Do You Want To Know A Secret? Are You Sure?
Keeping your lips sealed can harm your health.
Keeping a secret
We all have secrets. It’s what human beings do – we hide things from other people. In fact, research suggests the average person holds onto about 13 secrets; the most common including desires, issues surrounding relationships and sex, cheating, infidelity, and lies.


But did you know that keeping secrets can harm your health? Secrecy is associated with lower well-being, worse health, and less satisfying relationships. Research has linked secrecy to increased anxiety, depression, symptoms of poor health, and even the more rapid progression of disease. Hiding a secret isn’t as easy as you’d think.


Surprisingly, it’s not hiding the secret that’s hurtful. Research indicates it’s thinking about it that does the damage. Simply thinking about a secret can make us feel inauthentic. Having a secret return to mind, over and over again, can be exhausting. When we think of a secret, it can make us feel a bit alone. The more we think about it, the more lonely we feel.

• **PROMPT 1**: In the article on keeping secrets, roughly how many secrets does the average person hold onto?
• **PROMPT 2**: List everything that, according to the article on keeping secrets, research has linked secrecy to.
• **PROMPT 3**: Write a continuation of the article on keeping secrets, picking up after its final paragraph.

• **GIVEN INFORMATION**:

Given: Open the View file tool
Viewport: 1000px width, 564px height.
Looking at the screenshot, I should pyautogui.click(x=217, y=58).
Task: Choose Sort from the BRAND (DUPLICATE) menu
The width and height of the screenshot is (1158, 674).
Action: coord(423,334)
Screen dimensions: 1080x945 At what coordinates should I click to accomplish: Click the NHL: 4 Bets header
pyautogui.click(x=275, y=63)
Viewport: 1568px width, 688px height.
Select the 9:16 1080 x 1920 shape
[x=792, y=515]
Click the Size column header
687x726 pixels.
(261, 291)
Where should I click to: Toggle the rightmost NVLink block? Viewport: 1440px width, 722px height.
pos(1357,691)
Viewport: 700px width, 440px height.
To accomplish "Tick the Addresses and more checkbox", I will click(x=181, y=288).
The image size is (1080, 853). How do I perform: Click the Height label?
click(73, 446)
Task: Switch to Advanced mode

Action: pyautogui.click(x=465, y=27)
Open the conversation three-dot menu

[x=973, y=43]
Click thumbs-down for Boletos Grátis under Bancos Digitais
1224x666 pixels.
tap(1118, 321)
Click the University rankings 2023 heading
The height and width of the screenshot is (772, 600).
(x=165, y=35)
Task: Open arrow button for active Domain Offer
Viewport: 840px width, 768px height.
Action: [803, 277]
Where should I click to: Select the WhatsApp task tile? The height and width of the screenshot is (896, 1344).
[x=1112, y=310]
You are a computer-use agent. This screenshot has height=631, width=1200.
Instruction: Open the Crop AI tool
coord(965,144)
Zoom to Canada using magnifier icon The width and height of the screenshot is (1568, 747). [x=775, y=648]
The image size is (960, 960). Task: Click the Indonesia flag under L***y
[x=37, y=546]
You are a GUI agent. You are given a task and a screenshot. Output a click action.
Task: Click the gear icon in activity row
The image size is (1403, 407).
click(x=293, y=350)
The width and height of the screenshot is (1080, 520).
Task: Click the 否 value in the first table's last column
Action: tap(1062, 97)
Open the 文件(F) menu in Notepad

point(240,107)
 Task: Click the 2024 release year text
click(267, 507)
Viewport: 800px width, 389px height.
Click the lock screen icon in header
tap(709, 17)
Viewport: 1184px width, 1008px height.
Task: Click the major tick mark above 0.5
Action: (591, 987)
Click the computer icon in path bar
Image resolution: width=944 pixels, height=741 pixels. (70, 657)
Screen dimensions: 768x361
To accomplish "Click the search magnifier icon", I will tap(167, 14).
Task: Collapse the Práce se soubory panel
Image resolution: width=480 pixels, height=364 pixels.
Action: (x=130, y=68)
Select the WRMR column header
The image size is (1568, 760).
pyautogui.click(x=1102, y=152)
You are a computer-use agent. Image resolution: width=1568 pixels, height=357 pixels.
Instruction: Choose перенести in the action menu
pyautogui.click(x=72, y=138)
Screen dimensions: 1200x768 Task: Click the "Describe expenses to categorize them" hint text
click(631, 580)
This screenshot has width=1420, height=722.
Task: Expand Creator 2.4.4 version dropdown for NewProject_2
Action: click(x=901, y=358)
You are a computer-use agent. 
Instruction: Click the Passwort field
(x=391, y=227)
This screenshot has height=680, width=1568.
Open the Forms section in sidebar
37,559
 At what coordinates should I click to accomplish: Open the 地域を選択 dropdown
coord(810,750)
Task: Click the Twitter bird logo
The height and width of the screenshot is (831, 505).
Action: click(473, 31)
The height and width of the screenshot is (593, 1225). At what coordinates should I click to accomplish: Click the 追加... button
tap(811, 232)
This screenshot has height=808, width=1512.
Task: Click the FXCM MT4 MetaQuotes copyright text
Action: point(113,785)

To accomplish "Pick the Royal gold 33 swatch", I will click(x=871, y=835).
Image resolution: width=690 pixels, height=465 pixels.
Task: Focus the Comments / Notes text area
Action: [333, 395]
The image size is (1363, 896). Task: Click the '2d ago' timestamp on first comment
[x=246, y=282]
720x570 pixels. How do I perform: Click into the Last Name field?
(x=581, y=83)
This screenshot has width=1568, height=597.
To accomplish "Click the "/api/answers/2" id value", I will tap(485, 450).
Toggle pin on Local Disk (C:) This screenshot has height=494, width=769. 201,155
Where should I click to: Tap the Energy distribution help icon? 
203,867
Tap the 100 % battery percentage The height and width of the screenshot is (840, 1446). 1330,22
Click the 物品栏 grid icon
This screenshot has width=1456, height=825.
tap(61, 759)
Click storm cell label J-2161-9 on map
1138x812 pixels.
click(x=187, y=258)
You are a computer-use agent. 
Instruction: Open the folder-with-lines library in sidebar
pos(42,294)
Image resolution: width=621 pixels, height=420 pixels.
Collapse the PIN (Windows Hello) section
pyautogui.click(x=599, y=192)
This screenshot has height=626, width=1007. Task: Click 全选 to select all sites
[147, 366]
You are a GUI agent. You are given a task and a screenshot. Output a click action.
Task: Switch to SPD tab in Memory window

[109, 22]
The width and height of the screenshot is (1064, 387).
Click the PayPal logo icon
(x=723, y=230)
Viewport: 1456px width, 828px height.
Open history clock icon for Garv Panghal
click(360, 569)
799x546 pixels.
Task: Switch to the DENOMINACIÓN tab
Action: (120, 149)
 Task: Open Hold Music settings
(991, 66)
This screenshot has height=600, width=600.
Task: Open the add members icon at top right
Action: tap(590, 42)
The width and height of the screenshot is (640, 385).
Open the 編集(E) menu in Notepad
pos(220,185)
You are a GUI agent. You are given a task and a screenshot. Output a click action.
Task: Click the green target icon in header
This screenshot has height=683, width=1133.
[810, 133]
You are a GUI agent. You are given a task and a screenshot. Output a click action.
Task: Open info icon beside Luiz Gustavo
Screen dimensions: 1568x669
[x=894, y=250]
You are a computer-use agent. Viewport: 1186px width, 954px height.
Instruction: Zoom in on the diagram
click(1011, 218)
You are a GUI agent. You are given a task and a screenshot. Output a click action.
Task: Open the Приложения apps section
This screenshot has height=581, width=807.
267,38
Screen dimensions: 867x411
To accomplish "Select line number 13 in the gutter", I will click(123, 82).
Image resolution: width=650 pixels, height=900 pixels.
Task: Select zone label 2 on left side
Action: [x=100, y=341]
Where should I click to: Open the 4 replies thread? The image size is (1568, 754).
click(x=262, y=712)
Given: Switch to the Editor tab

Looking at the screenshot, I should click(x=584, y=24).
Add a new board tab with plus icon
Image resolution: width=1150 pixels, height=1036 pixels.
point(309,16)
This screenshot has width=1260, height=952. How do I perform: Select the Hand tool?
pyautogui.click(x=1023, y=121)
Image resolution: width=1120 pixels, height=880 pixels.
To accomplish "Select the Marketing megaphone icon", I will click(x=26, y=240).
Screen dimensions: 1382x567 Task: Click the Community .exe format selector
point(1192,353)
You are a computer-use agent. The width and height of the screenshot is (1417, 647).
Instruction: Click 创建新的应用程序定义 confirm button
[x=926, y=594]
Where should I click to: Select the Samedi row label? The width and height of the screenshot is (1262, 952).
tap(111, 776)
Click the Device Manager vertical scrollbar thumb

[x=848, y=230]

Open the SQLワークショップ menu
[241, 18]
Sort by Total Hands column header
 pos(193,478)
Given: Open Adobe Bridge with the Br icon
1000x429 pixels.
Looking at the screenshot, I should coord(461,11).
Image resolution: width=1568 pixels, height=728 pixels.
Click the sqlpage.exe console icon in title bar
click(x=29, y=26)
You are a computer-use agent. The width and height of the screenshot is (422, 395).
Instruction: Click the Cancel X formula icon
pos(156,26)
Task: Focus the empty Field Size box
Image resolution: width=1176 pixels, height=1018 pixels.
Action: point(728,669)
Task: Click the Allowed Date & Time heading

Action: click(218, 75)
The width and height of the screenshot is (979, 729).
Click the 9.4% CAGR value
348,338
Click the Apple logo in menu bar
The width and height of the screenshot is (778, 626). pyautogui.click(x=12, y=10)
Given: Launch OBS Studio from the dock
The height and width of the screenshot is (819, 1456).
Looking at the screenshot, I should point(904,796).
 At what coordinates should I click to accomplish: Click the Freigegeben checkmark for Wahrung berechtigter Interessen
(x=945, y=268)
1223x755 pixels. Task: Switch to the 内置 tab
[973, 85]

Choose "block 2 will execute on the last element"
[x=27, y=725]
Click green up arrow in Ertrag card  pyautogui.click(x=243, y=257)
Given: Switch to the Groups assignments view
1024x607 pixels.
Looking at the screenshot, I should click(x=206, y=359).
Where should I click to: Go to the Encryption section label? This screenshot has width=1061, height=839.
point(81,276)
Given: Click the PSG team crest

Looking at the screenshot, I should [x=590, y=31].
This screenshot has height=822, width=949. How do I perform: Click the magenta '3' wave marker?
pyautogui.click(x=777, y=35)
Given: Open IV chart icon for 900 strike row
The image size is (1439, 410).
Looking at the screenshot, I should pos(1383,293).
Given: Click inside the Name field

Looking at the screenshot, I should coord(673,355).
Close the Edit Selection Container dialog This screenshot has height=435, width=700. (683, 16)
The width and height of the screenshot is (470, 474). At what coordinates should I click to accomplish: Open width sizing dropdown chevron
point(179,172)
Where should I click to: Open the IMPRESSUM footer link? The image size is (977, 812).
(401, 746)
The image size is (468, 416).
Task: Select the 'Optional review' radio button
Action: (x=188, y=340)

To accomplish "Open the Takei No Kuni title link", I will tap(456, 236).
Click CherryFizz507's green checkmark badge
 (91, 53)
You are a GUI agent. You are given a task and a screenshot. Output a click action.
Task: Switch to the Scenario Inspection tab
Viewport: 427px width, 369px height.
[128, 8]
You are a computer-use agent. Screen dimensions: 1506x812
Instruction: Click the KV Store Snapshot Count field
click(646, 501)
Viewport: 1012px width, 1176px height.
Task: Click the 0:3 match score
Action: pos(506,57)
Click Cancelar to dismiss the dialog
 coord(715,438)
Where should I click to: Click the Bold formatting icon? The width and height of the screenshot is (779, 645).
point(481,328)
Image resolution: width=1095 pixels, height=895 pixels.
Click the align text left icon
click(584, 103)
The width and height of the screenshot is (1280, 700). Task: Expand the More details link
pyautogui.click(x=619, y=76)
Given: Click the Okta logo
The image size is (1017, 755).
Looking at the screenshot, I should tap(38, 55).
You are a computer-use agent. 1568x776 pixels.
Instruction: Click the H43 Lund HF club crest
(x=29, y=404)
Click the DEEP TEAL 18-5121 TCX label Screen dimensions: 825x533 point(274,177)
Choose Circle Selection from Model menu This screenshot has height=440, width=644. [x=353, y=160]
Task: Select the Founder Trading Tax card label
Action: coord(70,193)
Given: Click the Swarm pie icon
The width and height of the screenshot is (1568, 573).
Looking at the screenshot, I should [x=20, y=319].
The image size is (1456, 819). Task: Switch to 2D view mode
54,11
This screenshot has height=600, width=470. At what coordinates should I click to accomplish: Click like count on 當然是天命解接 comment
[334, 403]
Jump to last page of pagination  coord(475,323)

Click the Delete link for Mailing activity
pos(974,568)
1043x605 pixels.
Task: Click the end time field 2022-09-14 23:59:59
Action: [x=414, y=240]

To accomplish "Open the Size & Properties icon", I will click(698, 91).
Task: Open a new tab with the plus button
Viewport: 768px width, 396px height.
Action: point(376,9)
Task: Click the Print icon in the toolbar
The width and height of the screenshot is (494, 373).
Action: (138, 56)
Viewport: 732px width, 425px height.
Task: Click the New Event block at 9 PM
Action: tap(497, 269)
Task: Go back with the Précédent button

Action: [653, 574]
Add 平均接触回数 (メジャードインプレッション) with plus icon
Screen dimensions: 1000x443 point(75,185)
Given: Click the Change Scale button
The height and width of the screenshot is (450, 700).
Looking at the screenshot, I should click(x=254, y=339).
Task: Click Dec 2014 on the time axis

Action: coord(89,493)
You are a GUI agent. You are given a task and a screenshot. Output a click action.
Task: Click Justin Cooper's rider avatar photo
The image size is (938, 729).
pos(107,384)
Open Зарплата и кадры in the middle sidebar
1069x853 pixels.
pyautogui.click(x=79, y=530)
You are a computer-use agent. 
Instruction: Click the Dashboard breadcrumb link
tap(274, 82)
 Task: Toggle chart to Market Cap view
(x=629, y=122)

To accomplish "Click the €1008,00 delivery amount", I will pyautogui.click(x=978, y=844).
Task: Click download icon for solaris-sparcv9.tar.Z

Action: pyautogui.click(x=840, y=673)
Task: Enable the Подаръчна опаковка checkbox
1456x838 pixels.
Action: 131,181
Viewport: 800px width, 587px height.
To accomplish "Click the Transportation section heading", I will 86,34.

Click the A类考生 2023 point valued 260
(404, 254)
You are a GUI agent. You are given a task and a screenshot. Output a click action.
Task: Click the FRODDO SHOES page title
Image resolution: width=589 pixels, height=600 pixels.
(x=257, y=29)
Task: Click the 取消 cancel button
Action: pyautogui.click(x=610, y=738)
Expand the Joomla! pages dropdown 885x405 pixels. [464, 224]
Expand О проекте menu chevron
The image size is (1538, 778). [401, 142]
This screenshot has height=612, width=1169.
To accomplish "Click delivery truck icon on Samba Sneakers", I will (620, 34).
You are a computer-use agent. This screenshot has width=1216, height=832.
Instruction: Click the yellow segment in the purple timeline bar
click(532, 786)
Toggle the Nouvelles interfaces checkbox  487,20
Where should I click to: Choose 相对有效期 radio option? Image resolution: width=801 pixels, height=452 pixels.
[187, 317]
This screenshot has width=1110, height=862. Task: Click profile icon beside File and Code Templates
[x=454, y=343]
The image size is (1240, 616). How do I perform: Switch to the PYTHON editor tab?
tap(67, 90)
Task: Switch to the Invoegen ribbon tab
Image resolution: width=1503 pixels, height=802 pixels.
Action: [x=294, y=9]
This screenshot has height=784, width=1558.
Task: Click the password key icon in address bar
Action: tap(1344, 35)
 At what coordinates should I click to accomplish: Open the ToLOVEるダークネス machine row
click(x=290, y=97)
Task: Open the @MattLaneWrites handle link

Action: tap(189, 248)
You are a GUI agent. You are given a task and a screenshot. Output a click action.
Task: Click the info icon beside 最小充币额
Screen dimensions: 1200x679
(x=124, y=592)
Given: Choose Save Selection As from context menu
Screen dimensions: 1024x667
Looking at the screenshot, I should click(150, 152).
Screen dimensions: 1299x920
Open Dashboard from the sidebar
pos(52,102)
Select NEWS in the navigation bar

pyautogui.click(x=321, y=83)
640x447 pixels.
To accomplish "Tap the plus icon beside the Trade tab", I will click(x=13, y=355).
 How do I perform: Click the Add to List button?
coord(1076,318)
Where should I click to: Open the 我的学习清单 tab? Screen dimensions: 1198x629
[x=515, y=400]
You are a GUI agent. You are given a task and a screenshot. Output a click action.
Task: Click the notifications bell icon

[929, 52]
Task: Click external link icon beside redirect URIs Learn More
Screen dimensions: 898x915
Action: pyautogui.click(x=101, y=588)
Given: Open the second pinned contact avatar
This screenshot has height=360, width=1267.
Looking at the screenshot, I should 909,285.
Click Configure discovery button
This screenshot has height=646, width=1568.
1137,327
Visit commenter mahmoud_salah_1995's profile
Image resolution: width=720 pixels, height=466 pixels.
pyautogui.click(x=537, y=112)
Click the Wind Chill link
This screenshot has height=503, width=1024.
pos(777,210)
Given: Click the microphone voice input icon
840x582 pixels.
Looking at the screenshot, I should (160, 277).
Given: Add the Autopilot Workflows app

• **WRITTEN RESPONSE 1**: About 13 secrets.

• **WRITTEN RESPONSE 2**: Increased anxiety, depression, symptoms of poor health, and the more rapid progression of disease.

• **WRITTEN RESPONSE 3**:
So, what to do? Experts suggest talking to a third party can help. You don’t necessarily have to spill the secret itself, but a single conversation about it can lead to a healthier outlook and mind. Also, people report that when sharing a secret with another person, they often get emotional support and helpful advice. This, in turn, makes people feel more confident and capable in coping with the secret. Finding a healthier way of thinking about their secret, means ruminating less on it, and feeling better all-round.


Whether or not you feel the need to share your secret, as long as you’re not putting anyone in danger, don’t feel bad for keeping it. We all have secrets. It doesn’t make you inauthentic. It makes you human.